■ Screenshot grounding data
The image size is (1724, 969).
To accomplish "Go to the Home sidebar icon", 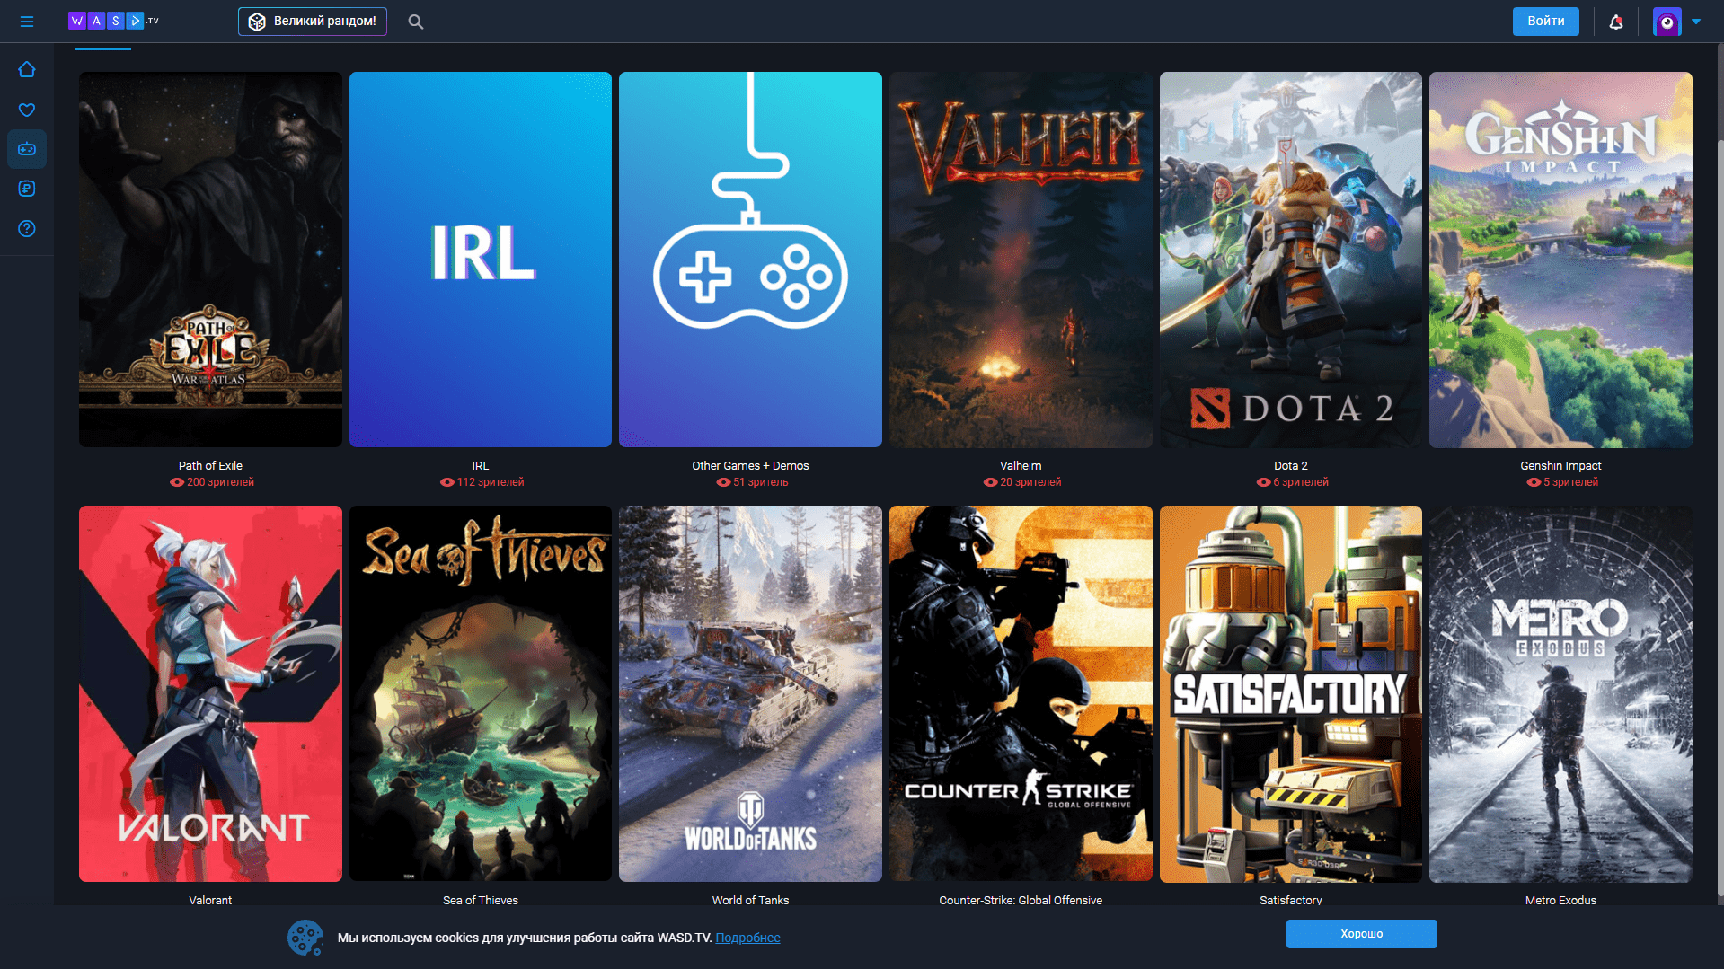I will coord(27,69).
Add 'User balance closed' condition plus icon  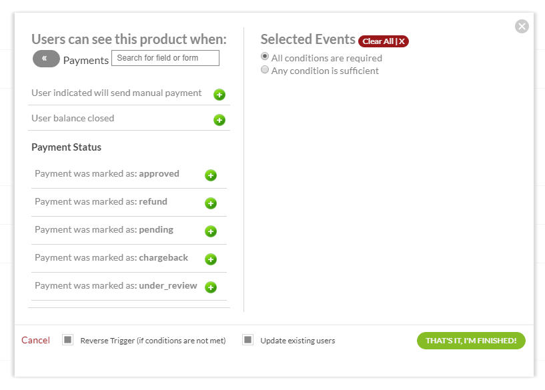(x=219, y=120)
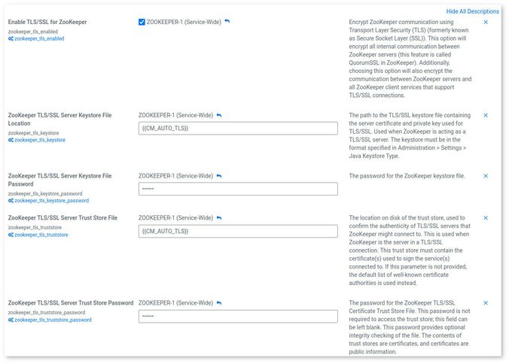Click zookeeper_tls_truststore_password link

coord(53,320)
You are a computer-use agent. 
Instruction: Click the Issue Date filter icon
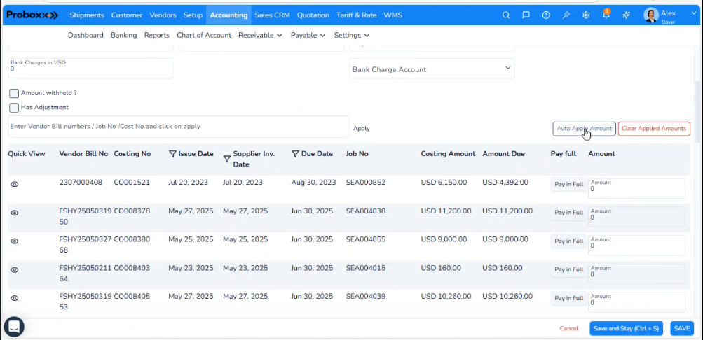pos(173,154)
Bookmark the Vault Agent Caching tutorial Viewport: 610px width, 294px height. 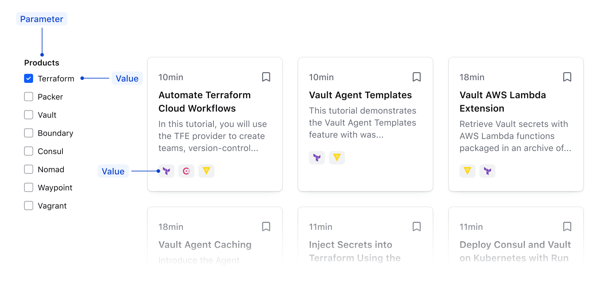click(266, 227)
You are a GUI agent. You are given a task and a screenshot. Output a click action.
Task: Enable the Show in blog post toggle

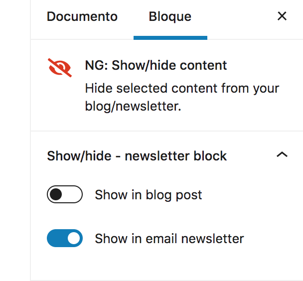[x=64, y=194]
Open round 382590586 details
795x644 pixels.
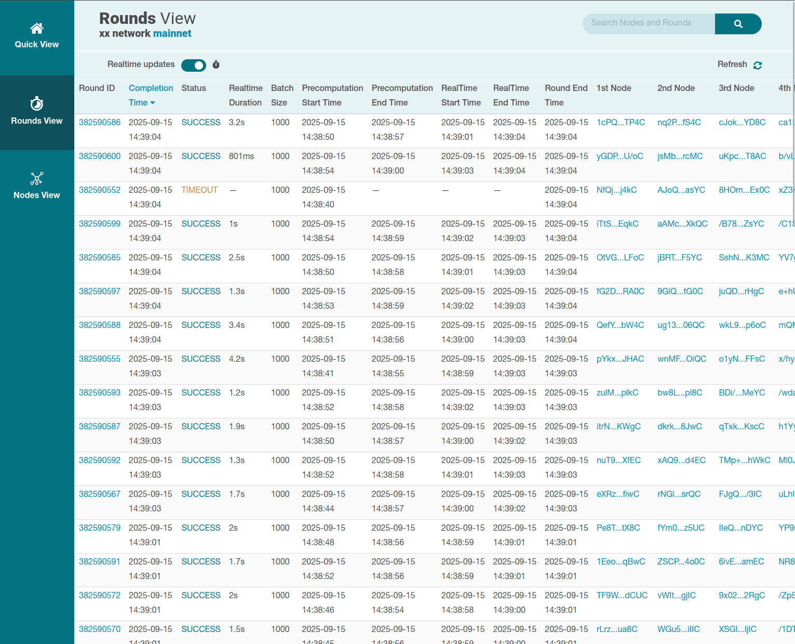click(x=100, y=123)
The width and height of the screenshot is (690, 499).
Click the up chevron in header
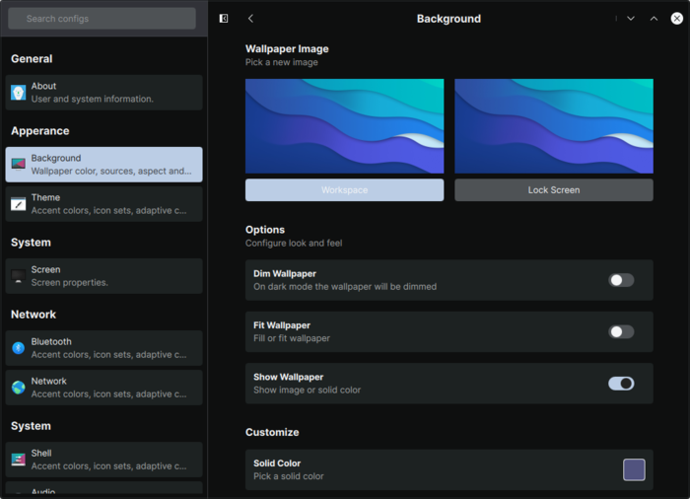654,19
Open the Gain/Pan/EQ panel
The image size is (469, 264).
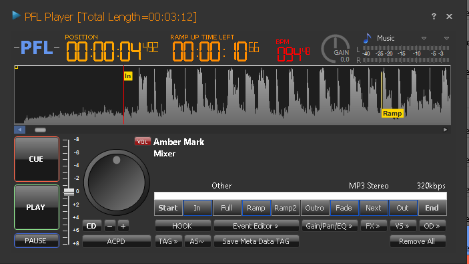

■ Work request
Please write out, word for word, each line from the one with "Open the Gain/Pan/EQ panel" to the last line of the data, keeping both ends and omitting pictures.

■ Written solution
Open the Gain/Pan/EQ panel
The image size is (469, 264).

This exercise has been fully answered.